偶然の出会いは入学してすぐの学外オリエンテーションのときだった。同じ部屋の仲間の中に、小学校教諭を目指している一人の学生がいた。彼の名は、大前亮平(おおさきりょうへい)。部屋は各ゼミのクラスごとに分かれていたが、僕は彼と同じクラスとなり、お互い話しているうちに2人はすぐに打ち解けていった。
しかし、衝撃の事実を知ったのは授業が始まってからのことである。必修科目だった英語の授業のときだった。担当教員であるイギリス人講師が「お互いのことについて英語で聞き合ってください」と指示を出し、ペアでやりとりを始めたときだ。
亮平「When is your birthday?」
僕「My birthday is November10th.When
is your birthday?」
亮平「My birthday is November 11th.」
なんと、僕と亮平は誕生日が一日違いだったのだ。あまりにも偶然の事実に、お互い一瞬動揺した。こんなことがあるだろうか。もしかしたら、何かの縁なのだろうか。そう思うと、なぜか亮平が自分の兄弟のように思えてならなくなった。
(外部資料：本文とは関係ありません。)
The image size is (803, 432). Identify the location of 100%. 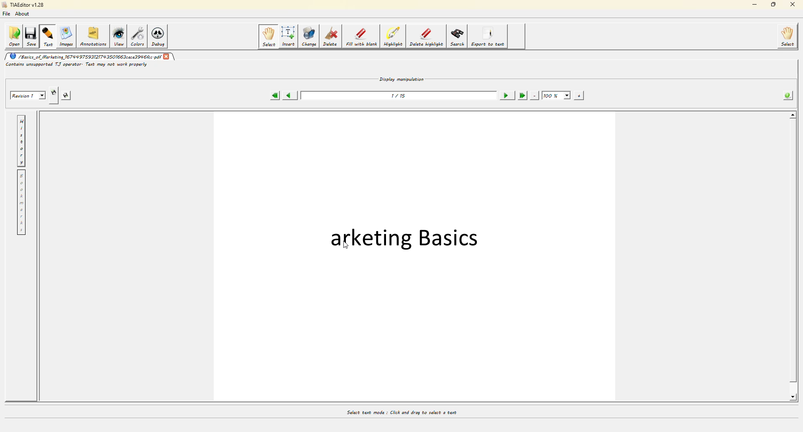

それからというもの、僕と亮平は自然と親友となり、英語でのペア学習はもちろん、他の授業でのペア作業も一緒にやるようになっていた。そして時にはお互い悩みを打ち明けたり、自分の描く将来像を語り合ったり、勉強を教えあったり、映画を見に行ったり、食事に行ったり…そんな夢のような学生時代を僕と亮平はともに謳歌していた。
そうしているうちに、僕たちは大学3年生になった。1年後に教員採用試験を控えている僕たちにとって、一番大切な時期だ。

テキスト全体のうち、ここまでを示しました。